I went out to Rancho de Mucho Cenegal about 0130 to listen for the 160 m
QRSS3 prior to trying for W9XIH at 0200. No luck with the former. No
modulation strong enough to decipher on the latter, in AM or either
sideband; although in CW mode, the carrier's wanderings around 472,515 +/-5
Hz were pretty distinctive on Argo.
Next, I tuned up a ways. At 477.30 kHz, I was surprised to hear "WD2XSH/10
WD2XSH/10 500KC.COM" as I had never encountered that one before. Excellent
signal from Dex, of course.
Another one I hadn't encountered before showed up at 495.020, and it took
several repetitions before I got the whole identifier. The "XSH" part was
coming in fine, but it appeared there was no slash before the number or
numbers that followed, and QSB and QRN were both conspiring to keep me from
copying that part.
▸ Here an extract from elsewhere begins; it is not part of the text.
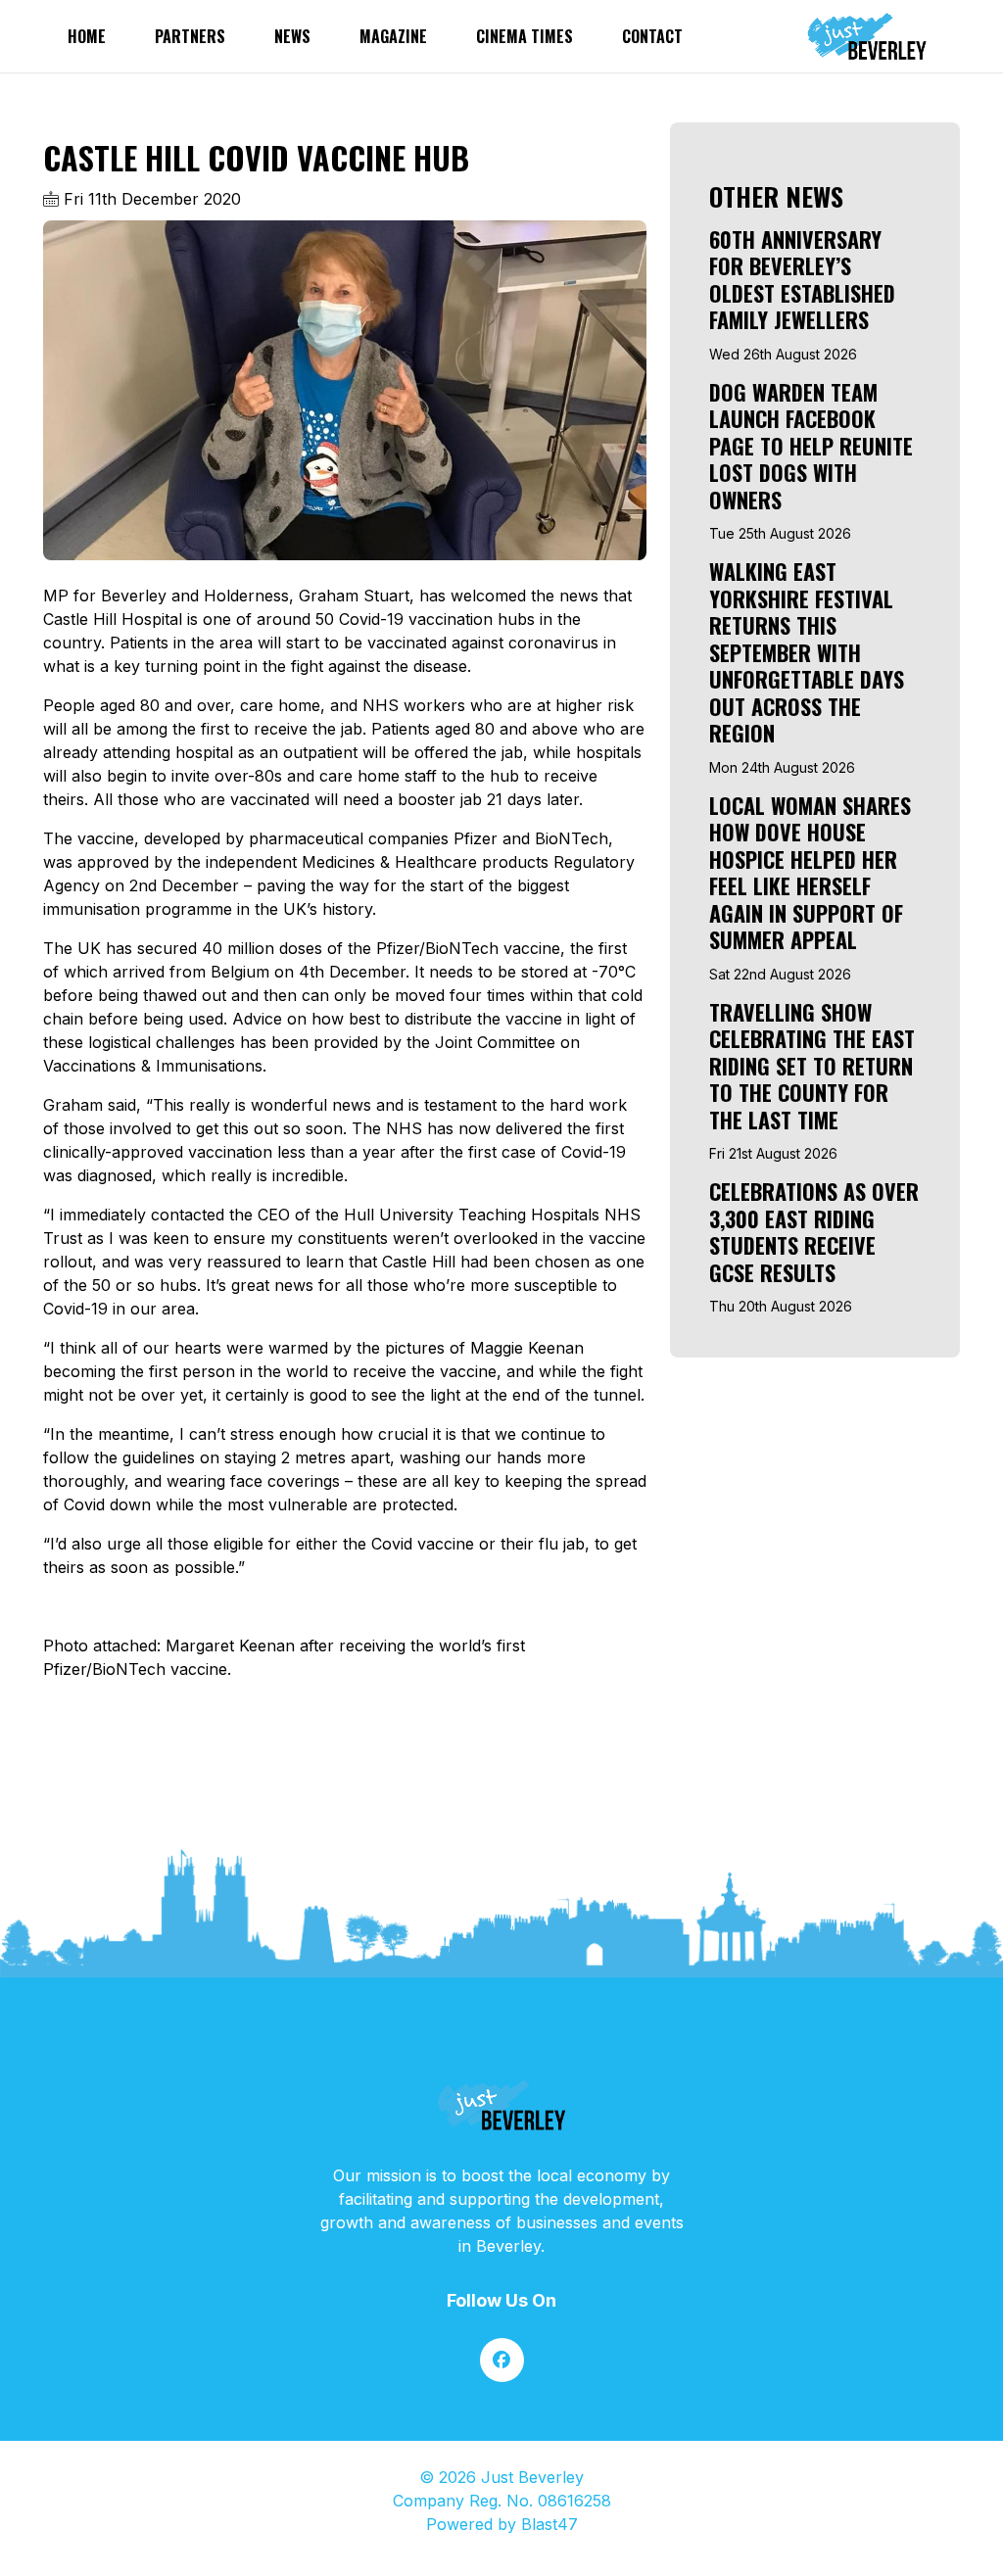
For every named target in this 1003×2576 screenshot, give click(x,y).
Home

After a while, the ionosphere finally cooperated enough
for me to hear "XSH14" in its entirety.
Someone was operating in WSPR or a similar MFSK mode from 195.900 to .910,
ending at 0242. There was distinct QSB in the couple of minutes that I was
watching, but at its maximum, the signal was strong enough to perhaps be
Ralph's. I was in a hurry to scan the rest of 600 m and get to 2200 m by
0300, however, so I didn't hang around to see if the station returned in
some other mode I could decode.
Bob's Opera signal on 501.4 +/- was loud enough for normal speed CW most of
the time, but did undergo several very deep fades, which is unusual for his
signal at this location.
The strongest signal during the hour was WD2XSH/6 at 508.800, which was
really a bit too close to the lower sideband of NDB OF, IMO. It was the
steadiest signal, level wise, until a really deep fade (or something) hit at
0256:50. At that point, I took one more shot at 160 m, then waded out to
the base of the mast in the middle of Lago de Fango Frio and reconfigured
the antenna to put the LF-only buffer back in line for the sake of 2200
meters. Up until then, I had been running without it in order to have ample
signal on 160 m. If I'd had it in circuit for 600 m, fading signals would
not have dropped so far into the murk, but the static would have been
correspondingly higher, too. There would have been little net benefit.
The transatlantic effort was largely futile, although over the course of two
hours I did see part of two characters in DFCW that were probably from
M0BMU, judging by the frequency. Up at the high end, MP was so loud that it
was blasting through S9+ static strongly enough to produce dogbones even
with Argo one notch above minimum sensitivity in manual gain mode. On a
second Argo instance, running at higher gain, it appeared NA was trying to
make it through, but no complete ID was caught.
There was almost no wind to infiltrate the 32 F air into the car, so I
didn't get chilled quite as quickly as I expected last night, but by 0600 it
was definitely time to return to the warm house in town.